The final sugya in Avodah Zarah discusses kashering a knife.
This passage teaches how one kashers a knife. It seems that by plunging it in untilled soil, one will remove the outer layer that has been in contact with the forbidden substance.
The knife that has been kashered can only be used with cold food. Using it with hot food would cause it to emit the taste that it absorbed from the prohibited food.
In this fascinating story, the Persian King Shappur cuts some etrog slices and gives it Bati b. Tobi without kashering his knife, but kashers the knife before he gives it to Mar Yehudah. Bati is not too happy that he is not being treated like a non-Jew. The king responds that he does not know if Bati b.

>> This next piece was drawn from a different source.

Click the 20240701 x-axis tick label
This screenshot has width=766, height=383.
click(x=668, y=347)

Tobi really is observant. And in a highly humorous end to the masekhet, the king says to him, “I remember what you did last night.” Too bad we’ll never know what naught Bati did last night. And come on, can you think of a better way to end Masechet Avodah Zarah then with a non-Jewish king kashering a knife and telling another Jew he is not observant enough?

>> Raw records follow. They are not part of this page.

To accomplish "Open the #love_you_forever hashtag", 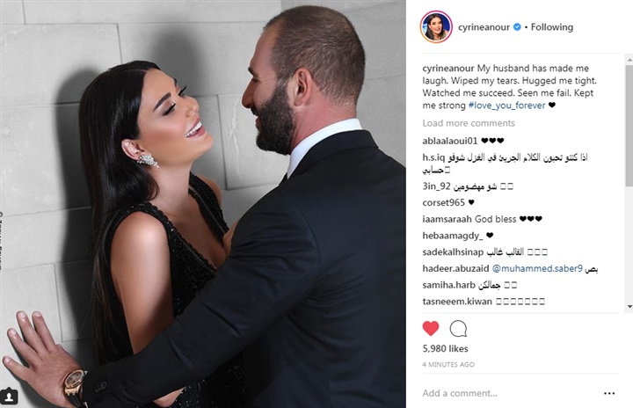I will tap(506, 106).
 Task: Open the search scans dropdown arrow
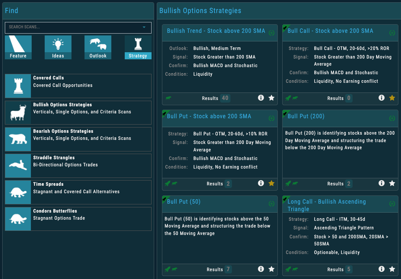[x=144, y=27]
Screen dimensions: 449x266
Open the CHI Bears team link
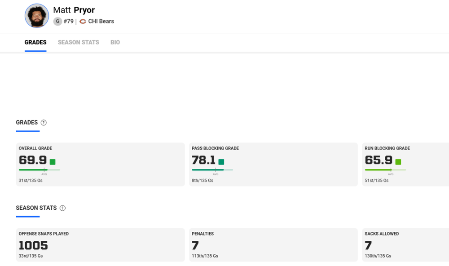(101, 22)
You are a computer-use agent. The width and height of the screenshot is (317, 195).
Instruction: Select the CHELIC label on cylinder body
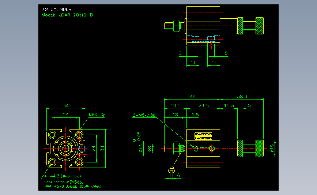pyautogui.click(x=203, y=134)
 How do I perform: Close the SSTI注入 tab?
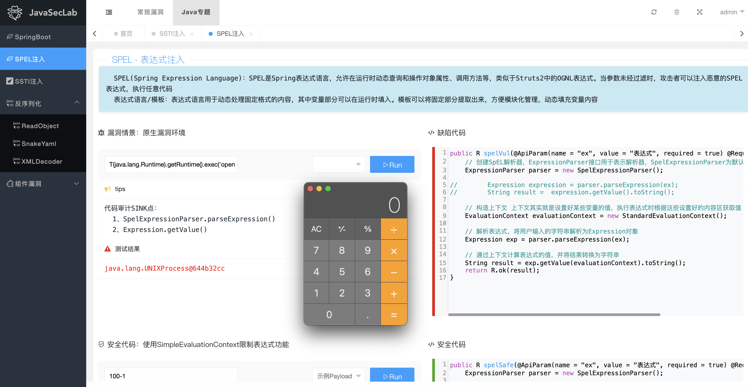pos(192,34)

That’s it folks. We finished another masekhet, another wild ride through the complicated, topsy-turvy, free-thinking, beautiful minds of Hazal, our rabbis of blessed memory. I’m hoping you found this Tractate as fascinating as I did. Discussions about how Jews can preserve their identity in a world full of people whose identity they do not share. When can Jews trust non-Jews, and when can they not? When can they use their things, and when can they not? What foods of theirs can they eat and what can they drink (not wine, that’s for sure)? It was a relevant tractate then and much of it is still relevant now. I hope you have time to review some of your learning and most importantly, I hope you continue with us onto our fifth masekhet—Kiddushin!